Screenshot grounding data:
_ _ _ _ _

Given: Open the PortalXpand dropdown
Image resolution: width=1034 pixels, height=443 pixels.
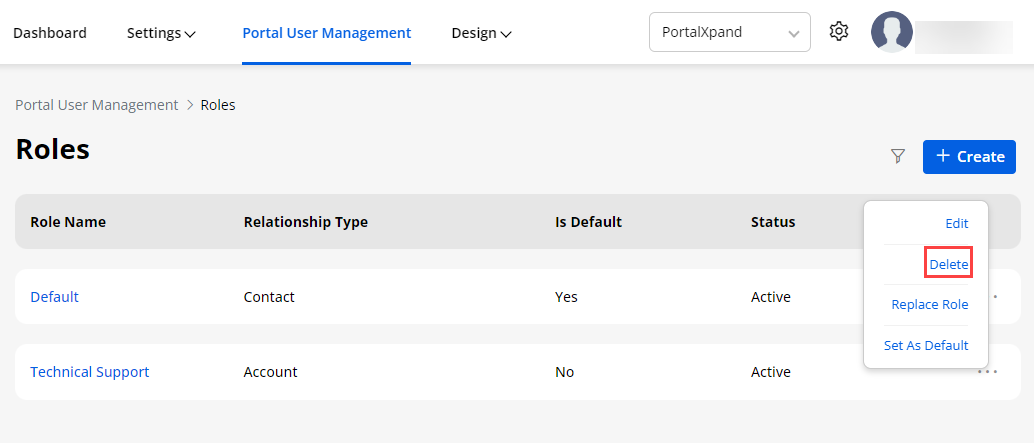Looking at the screenshot, I should click(x=729, y=32).
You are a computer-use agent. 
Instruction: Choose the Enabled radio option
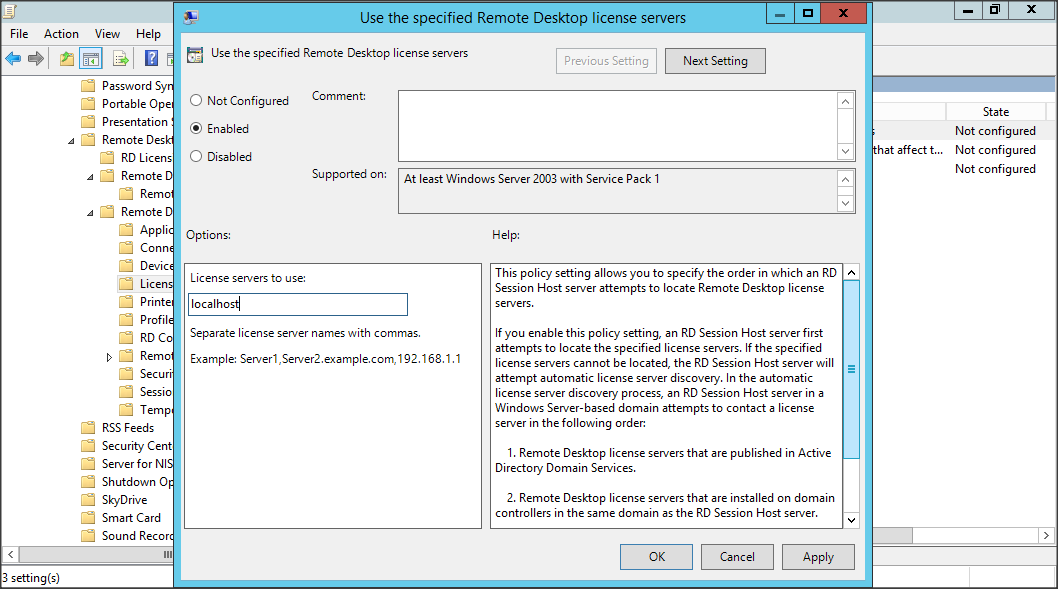coord(196,129)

_ _ _ _ _

Begin with the line that contains "Image resolution: width=1034" and repeat every line through the end of the data, exactly and only those lines, leaving out the pictures.

**FINAL ANSWER**
Image resolution: width=1034 pixels, height=443 pixels.
Looking at the screenshot, I should click(x=729, y=32).
You are a computer-use agent. 
Instruction: Choose the Enabled radio option
coord(196,129)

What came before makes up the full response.